◆ Task details
Each line from the one containing "Viewport: 567px width, 199px" to the end of the entries below is to be set down exactly; the pictures are not.

◆ Information provided
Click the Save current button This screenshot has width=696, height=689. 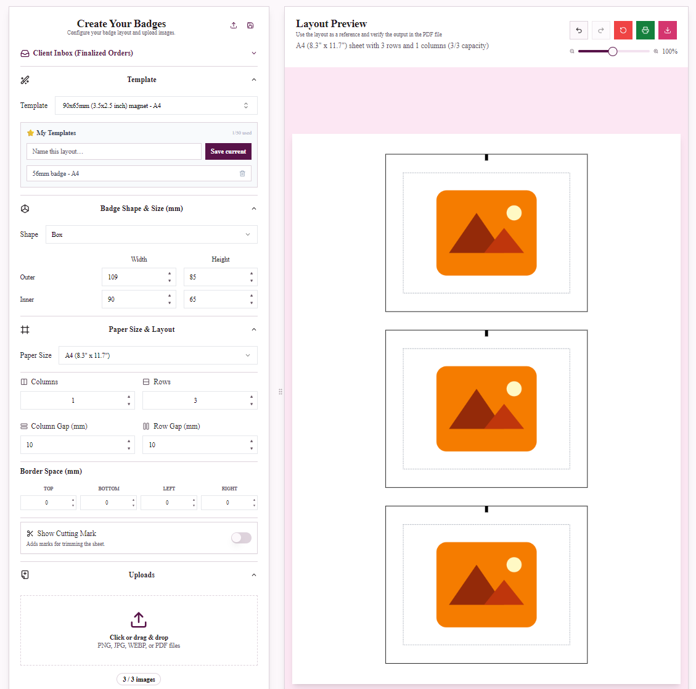[x=228, y=152]
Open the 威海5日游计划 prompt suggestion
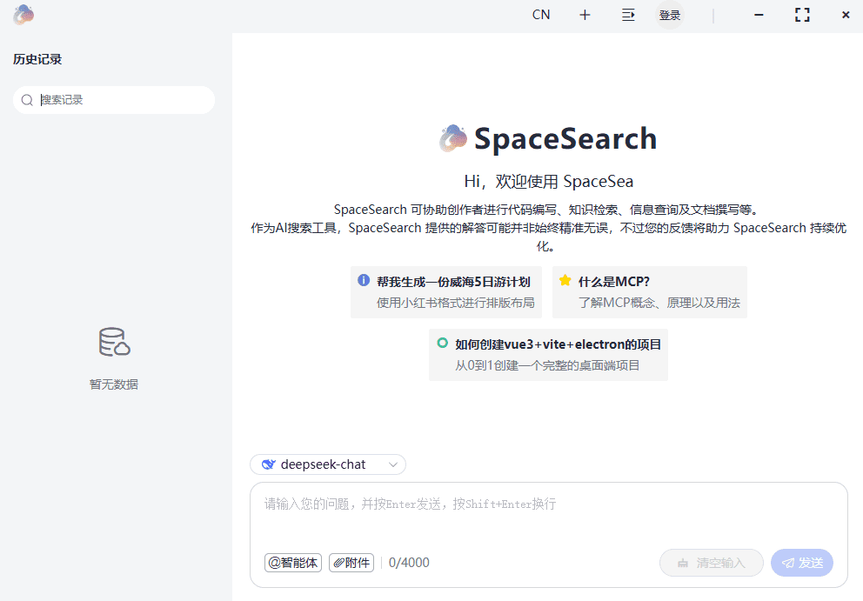 point(446,291)
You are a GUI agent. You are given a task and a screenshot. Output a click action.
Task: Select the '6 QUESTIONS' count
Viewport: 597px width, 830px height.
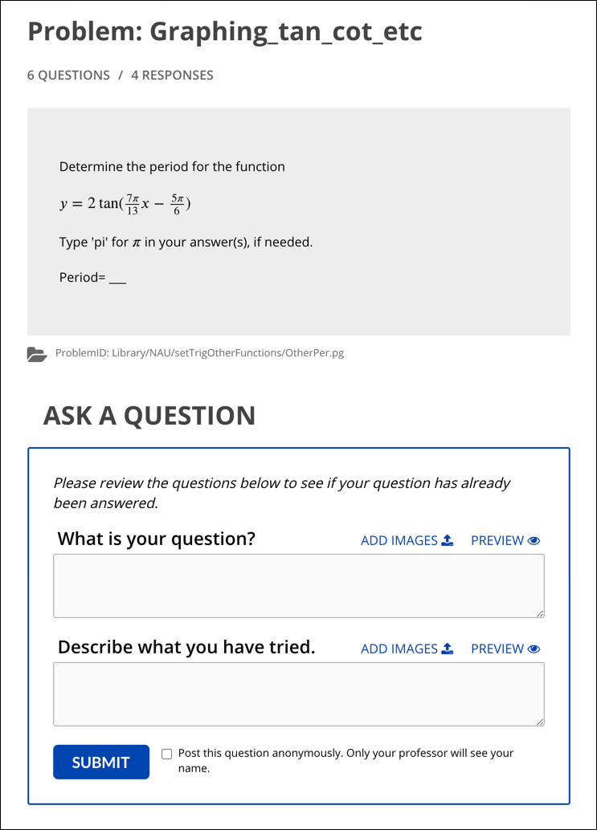[68, 75]
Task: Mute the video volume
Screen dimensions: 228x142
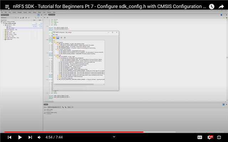Action: (x=39, y=137)
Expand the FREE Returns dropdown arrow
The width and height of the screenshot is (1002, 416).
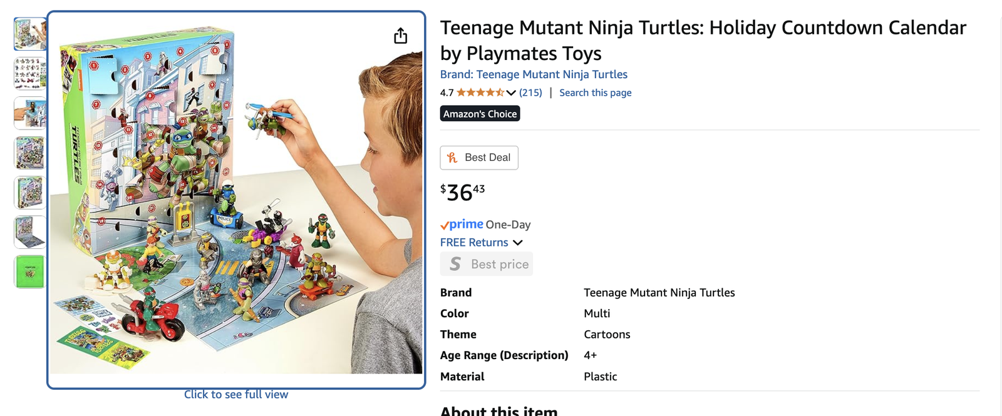(x=518, y=243)
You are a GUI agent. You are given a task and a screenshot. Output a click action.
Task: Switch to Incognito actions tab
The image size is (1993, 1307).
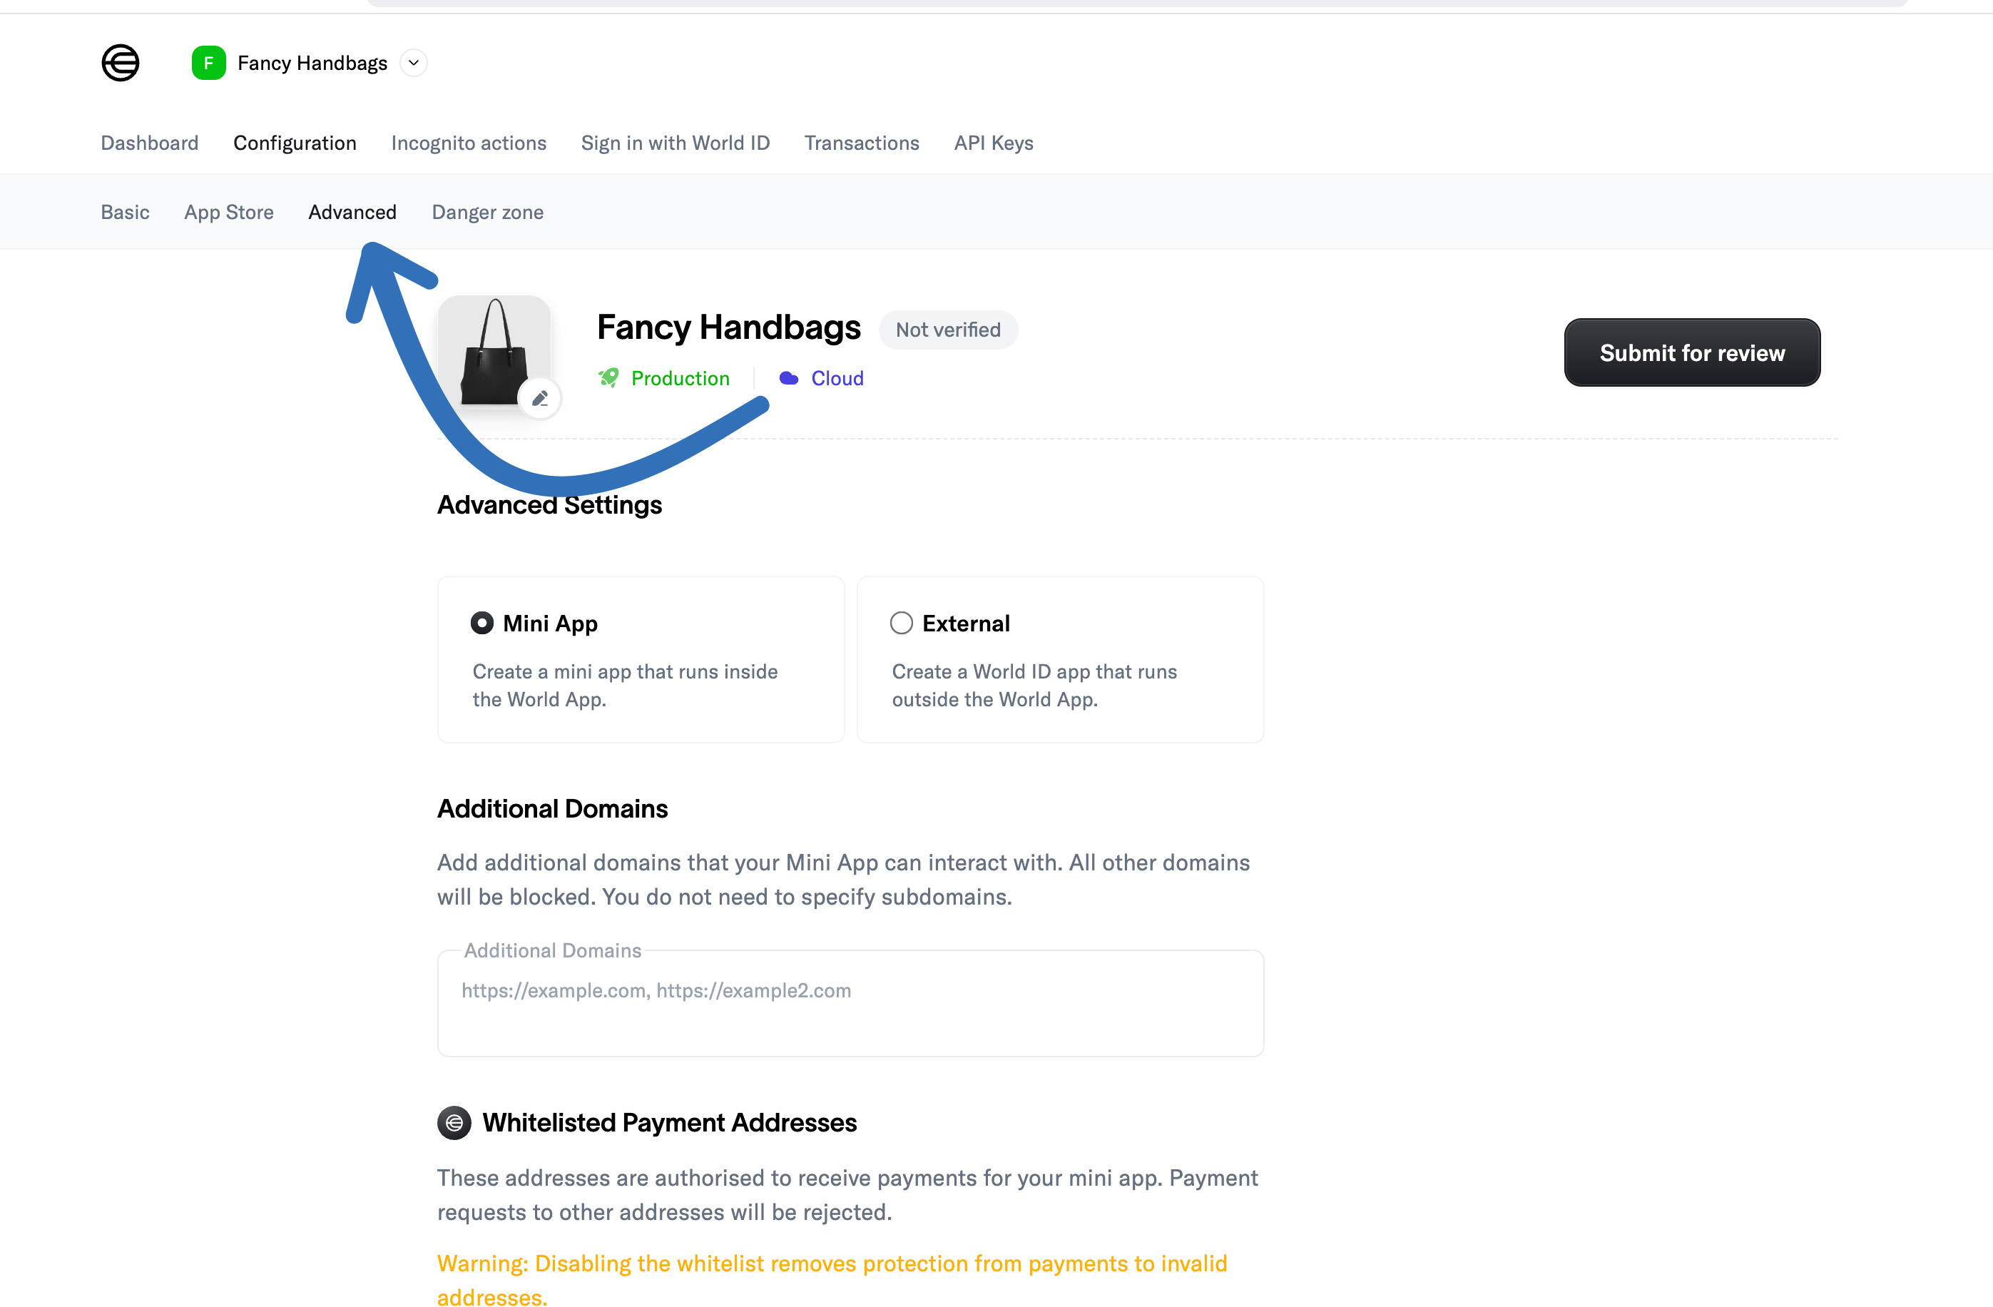(x=469, y=143)
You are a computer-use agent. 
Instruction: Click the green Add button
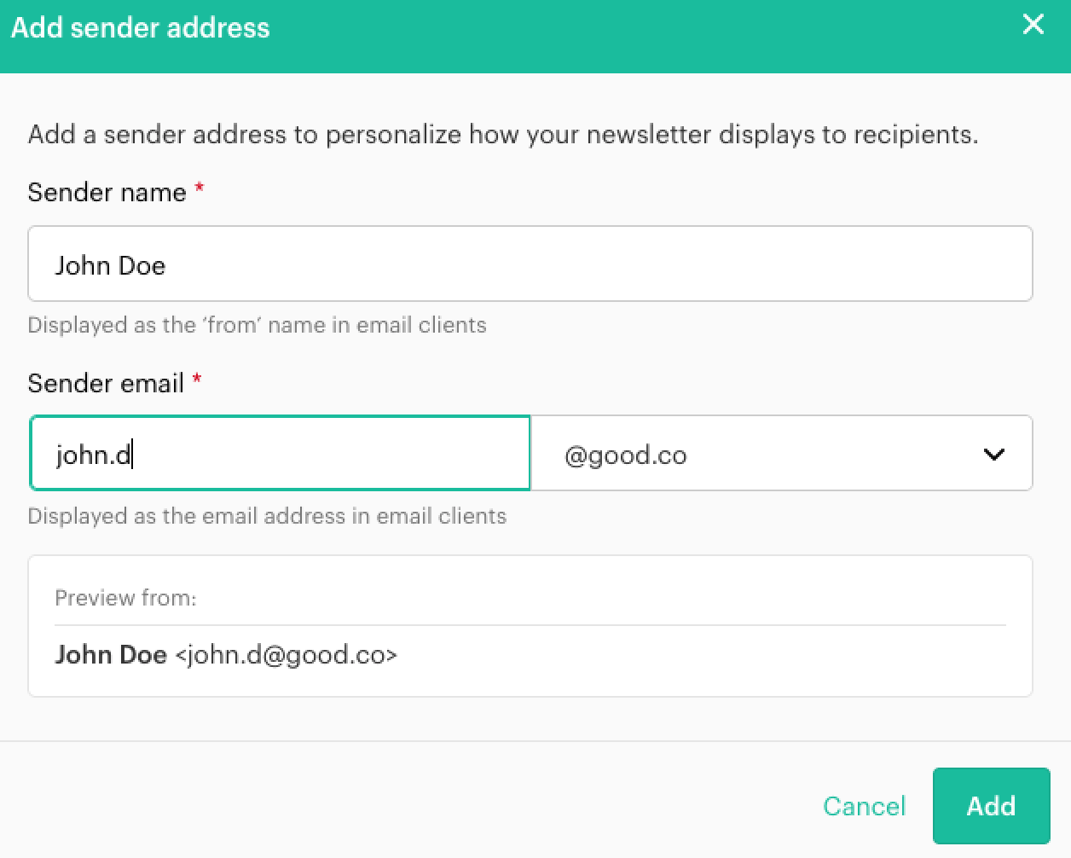pyautogui.click(x=991, y=806)
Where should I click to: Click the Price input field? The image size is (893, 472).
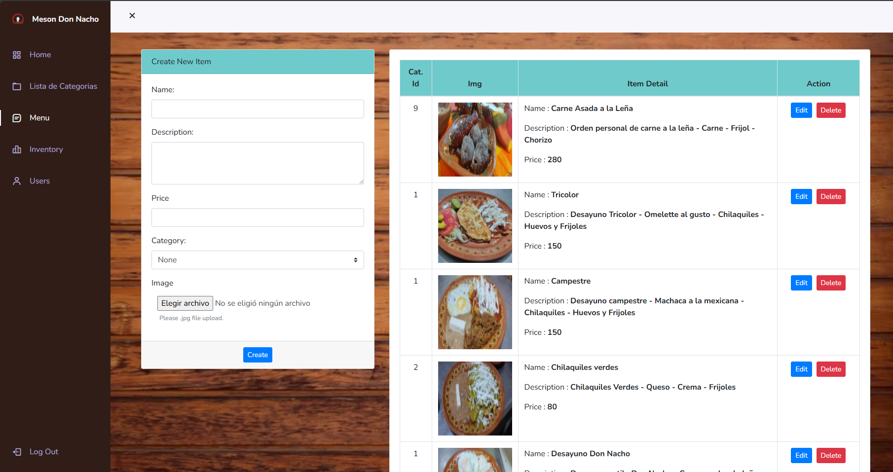tap(258, 218)
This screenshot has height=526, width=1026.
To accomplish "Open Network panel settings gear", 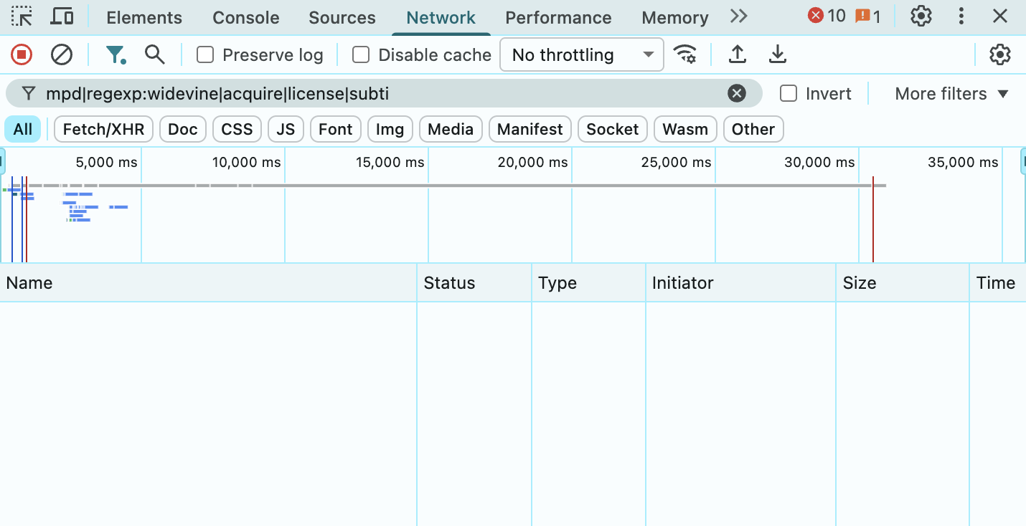I will tap(999, 54).
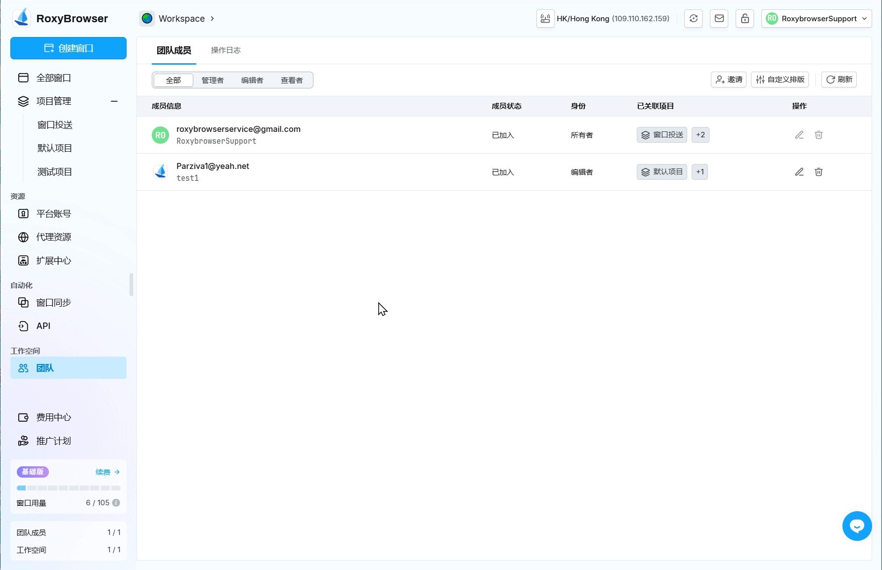Expand the Workspace switcher chevron
This screenshot has height=570, width=882.
(213, 19)
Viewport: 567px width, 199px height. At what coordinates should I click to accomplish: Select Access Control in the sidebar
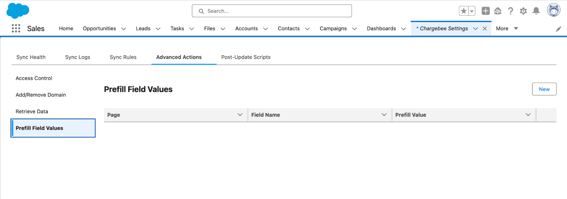click(34, 78)
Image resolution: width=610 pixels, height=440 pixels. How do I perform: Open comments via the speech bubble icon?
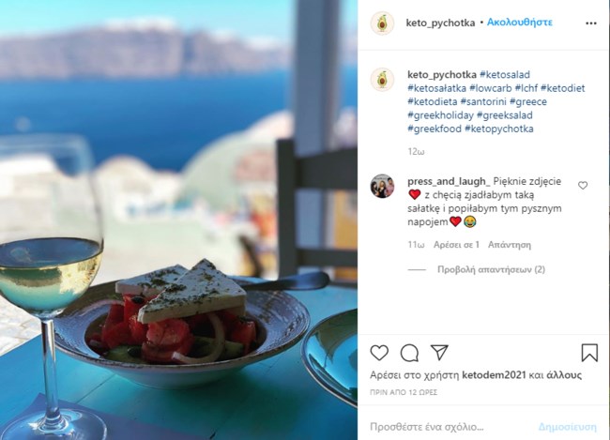click(410, 353)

◆ Reply to the task
Viewport: 567px width, 199px height. At what coordinates should I click to accomplish: Select Access Control in the sidebar
click(34, 78)
Image resolution: width=610 pixels, height=440 pixels. How do I perform: Open comments via the speech bubble icon?
click(410, 353)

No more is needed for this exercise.